Listen

Description

In deze laatste aflevering van ‘Van Cobet tot Waszink’ gaat Bram in op het fenomeen Waszink. Deze geniale opvolger van Muller maakte tijdens de oorlog een zware tijd mee. Dit kwam ook naar voren in zijn inaugurele rede uit 1945, die de hoopvolle en toepasselijke titel ‘Humanitas’ droeg. Waszink was een wetenschappelijke uitblinker die niet alleen veel internationale lof verwierf, maar ook Europese classici na de oorlog wist te verbinden. Ook onder zijn eigen studenten was hij razend populair: van heinde en verre kwam men naar Leiden om zijn vrijdagmiddagcolleges bij te wonen, waarvan de onderwerpen – heel modern – na inspraak van de studenten door Waszink werden vastgesteld. Zoals de latere hoogleraar klassieke archeologie F.L. Bastet het formuleerde: ‘Het was een voorrecht om onder de grote latinist J.H. Waszink te mogen studeren.’

Deze podcast is het veertiende en laatste deel van de reeks "Van Cobet tot Waszink. De klassieken in Leiden, 1850-1950" waarin Bram van der Velden ons over de geschiedenis van het vakgebied der klassieke talen in Leiden vertelt.

Bram van der Velden is postdoctoraal onderzoeker aan de universiteit Leiden. Hij promoveerde in Cambridge op een proefschrift over Ancient Approaches to Ambiguity in Literature en publiceerde recentelijk artikelen over de geschiedenis van het vakgebied in o.m. Lampas.

Verantwoording:

Ik ontvang graag opmerkingen, commentaar en dergelijke op a.j.l.van.der.velden@hum.leidenuniv.nl

De anekdote over Waszink komt uit F.L. Bastet, De grote wandeling (Schoorl, 2005). Dank aan dr. Jan Spoelder die me op dit boek attent maakte. 
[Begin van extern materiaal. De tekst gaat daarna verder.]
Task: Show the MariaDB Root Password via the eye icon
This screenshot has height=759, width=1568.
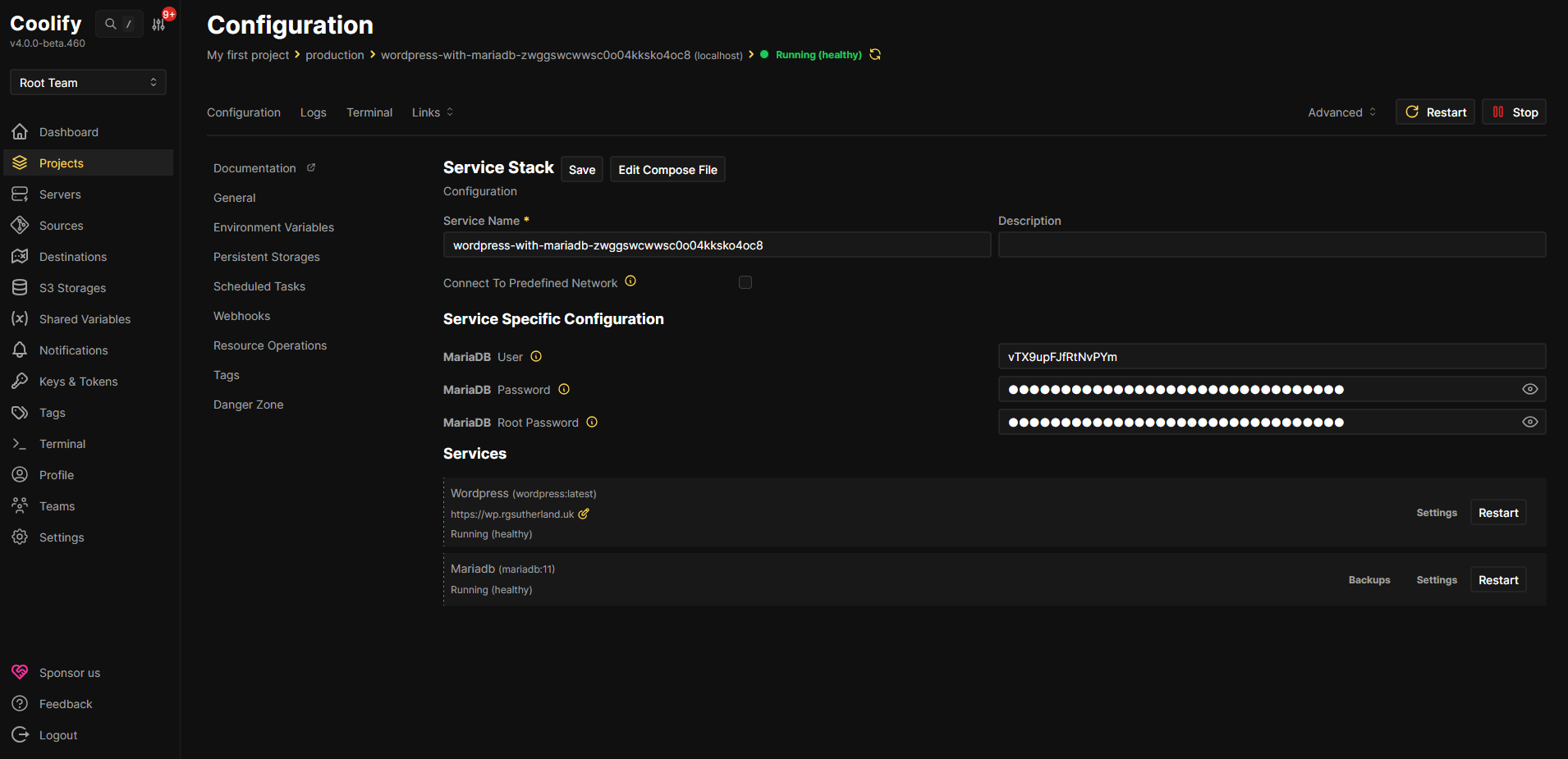Action: tap(1530, 422)
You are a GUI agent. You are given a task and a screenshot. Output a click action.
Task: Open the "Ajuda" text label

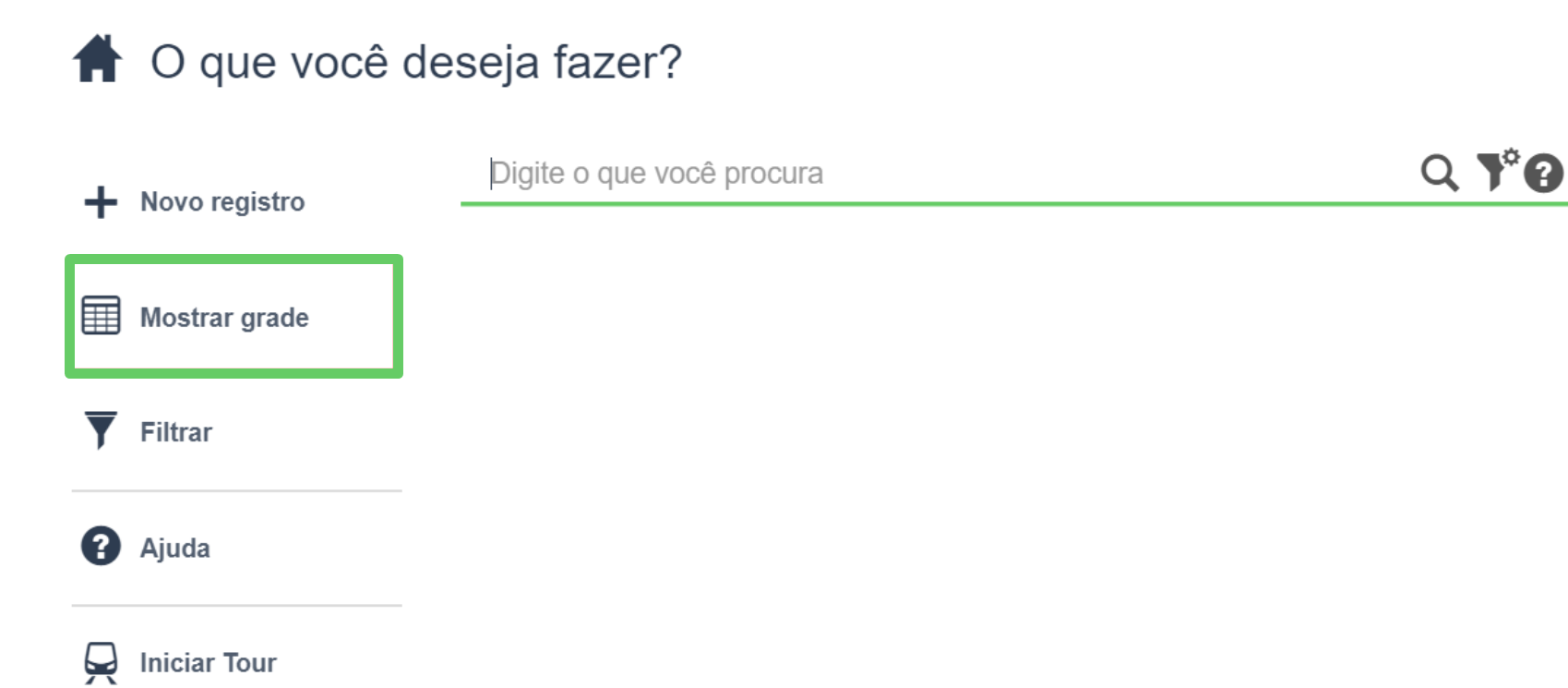pos(175,549)
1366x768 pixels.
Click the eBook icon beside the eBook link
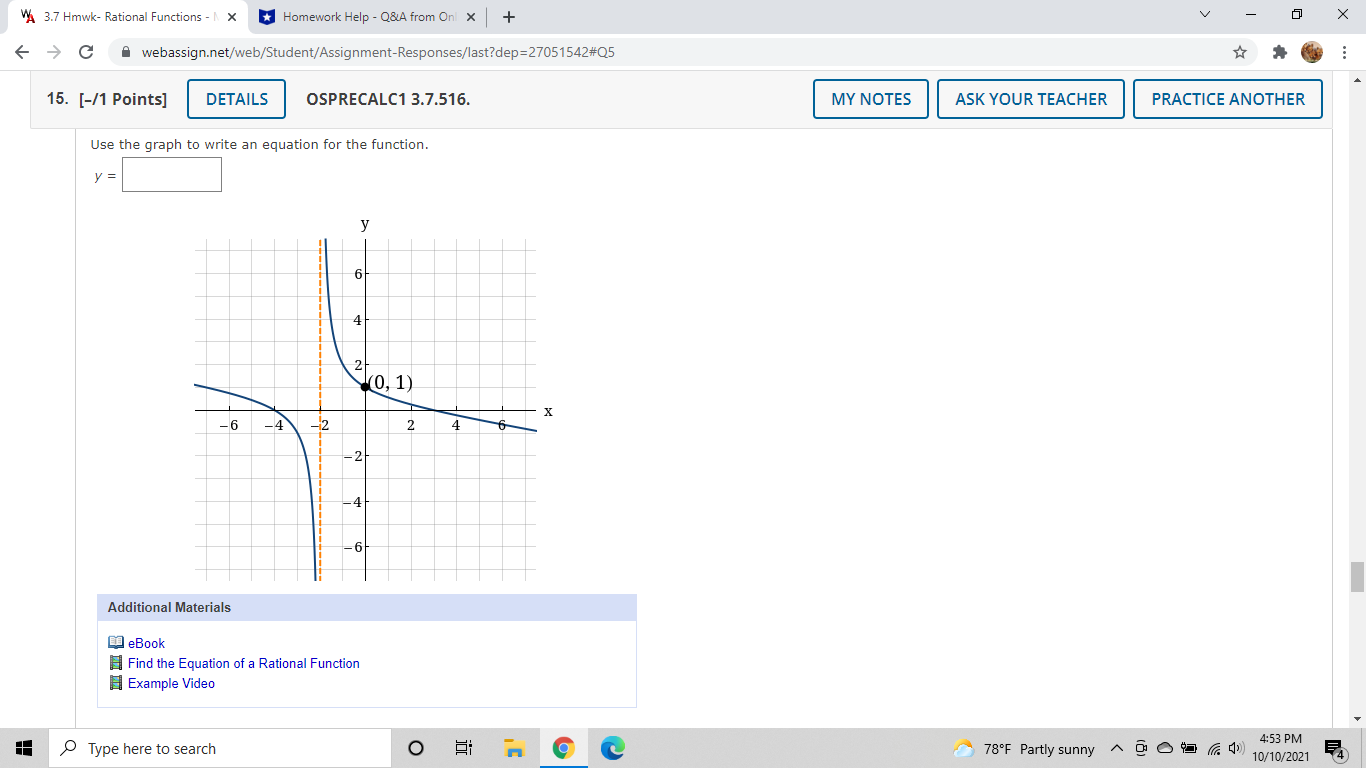coord(114,643)
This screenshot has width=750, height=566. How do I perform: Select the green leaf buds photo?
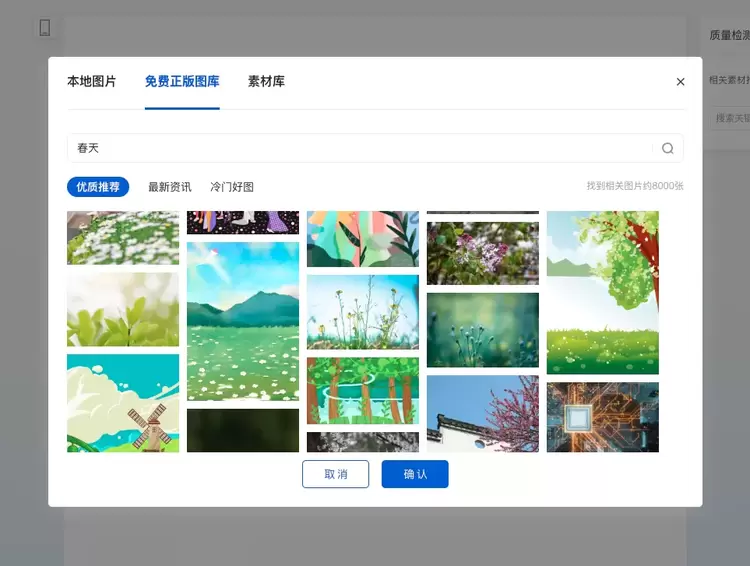(123, 310)
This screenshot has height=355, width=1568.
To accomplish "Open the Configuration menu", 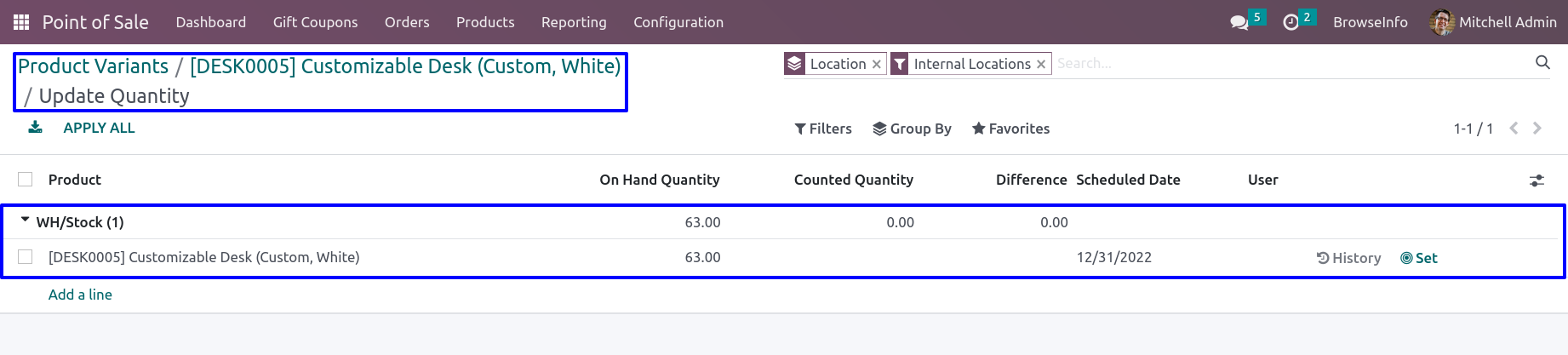I will coord(678,22).
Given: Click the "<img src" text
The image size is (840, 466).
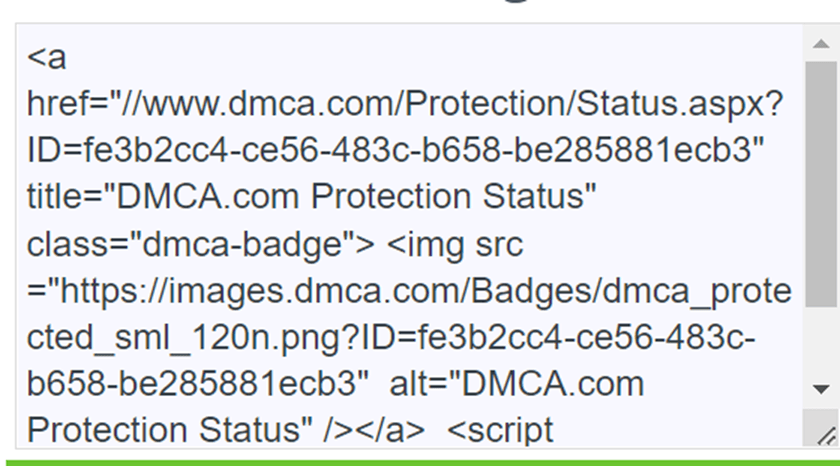Looking at the screenshot, I should click(x=454, y=245).
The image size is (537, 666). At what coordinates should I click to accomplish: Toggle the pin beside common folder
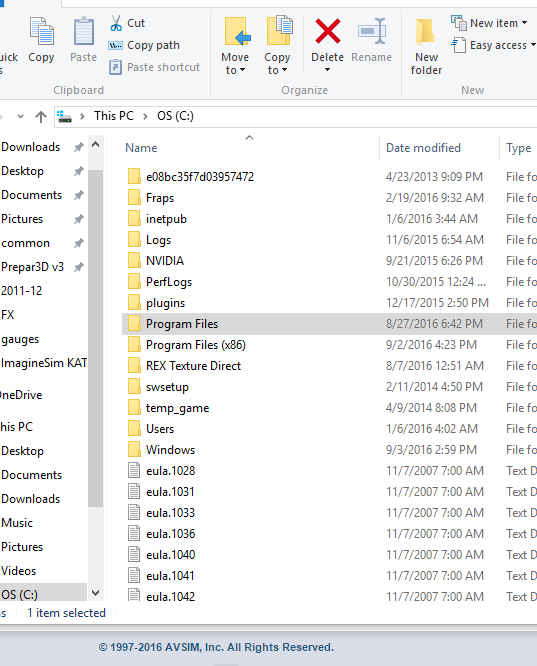78,243
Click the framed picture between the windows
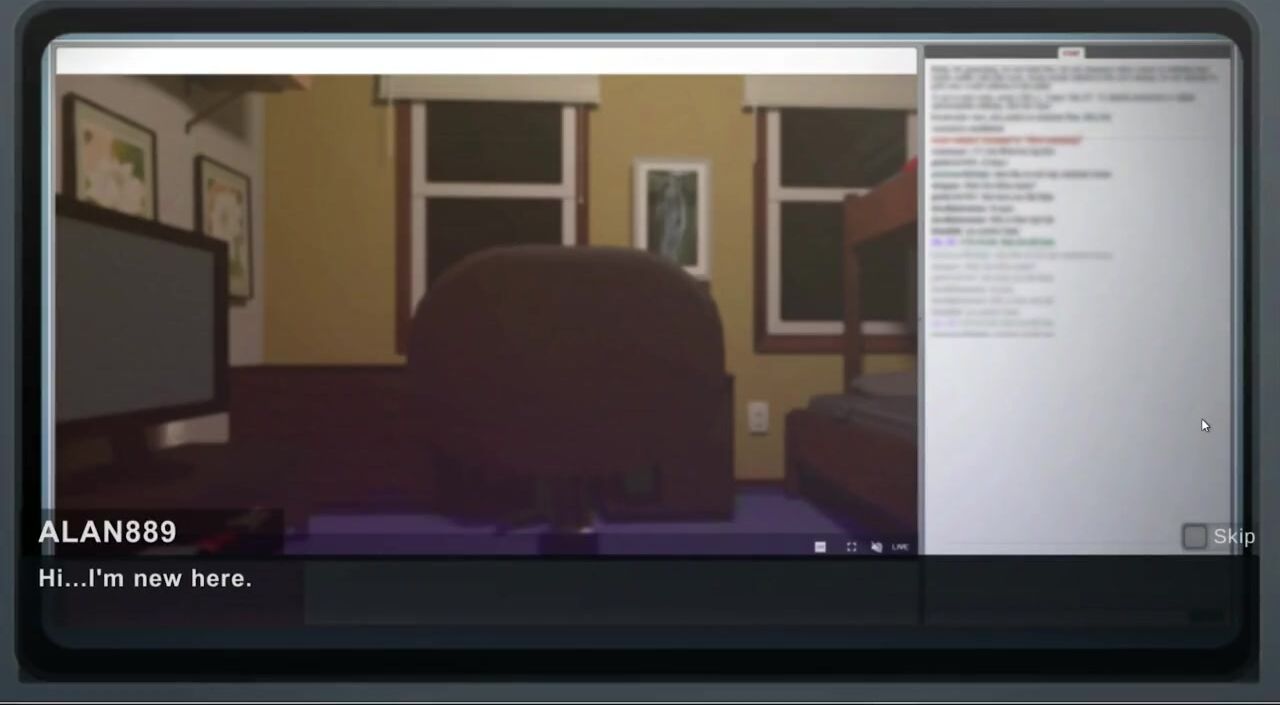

Waszinks lezing over Augustinus is hier te vinden: https://www.vpro.nl/speel~POMS_VPRO_606576~aurelius-augustinus-het-evenement~.html

Een van de gedichten “de arte poetica” uit de almanak is het volgende:

’t Is een gerechtheid des allerhoogsten gods

Gelijk men in het boek geschreven vindt der boeken

Wie wind zaait op de klei, oogst storm op barre rots

Wie ’t lijf verliest behoeft geen leeftocht meer te zoeken

Dat is in de lente waar. Ik ken een grote jongen, 

Die naast Miss Holland woont. Ze weet niet dat hij leeft

Noch dat hij haar in De Gemeenschap heeft bezongen

En in de Vrije Bladen haar beschreven heeft

Dit is misschien niet waar, ik mag toch fantaseeren?

’T Is maar een oefenspel, ‘op ’t oude speeltuig”, op

de Alexandrijn van Vondel, die het ook moest leren

En al oefenende steeg tot des Parnassus top.

Ook Hooft kon het, en Focq, de grootse van hun alleen,

W.G. van Focqaenbroch, die niemand overtrof

Waar ’t gold in ’t bruiloftslied te dartlen en te mallen

Al is het dan ook plat, onsmakelijk en grof. 

Maar goed, ‘k bezing de bard, al doe ik het met onzin, 

Die in de lente zag, dat Nijhoff waarheid sprak,

Hoed me voor elk slecht rijm, en anakolouthonzin,

Dan krijgt men in de lent ’t gemiddeldst corpslid mak. 

Het eerst wat Nijhoff zeit voelde hij aan den lijve; 

De firmaas, wier producten hij gebezigd had

In hyperbolen om haar schoonheid te beschrijven,

Klaagden hem aan omdat hij ze beledigd had. 

Het tweede deel aldus. Hij kreeg een grote boete,

Die hem geel geld meer liet. Hij wist niet hoe of waar

En maakte zich van kant. ’T Was willen min dan moeten,

Zo werd de hele spreuk van Mr. Nijhoff waar.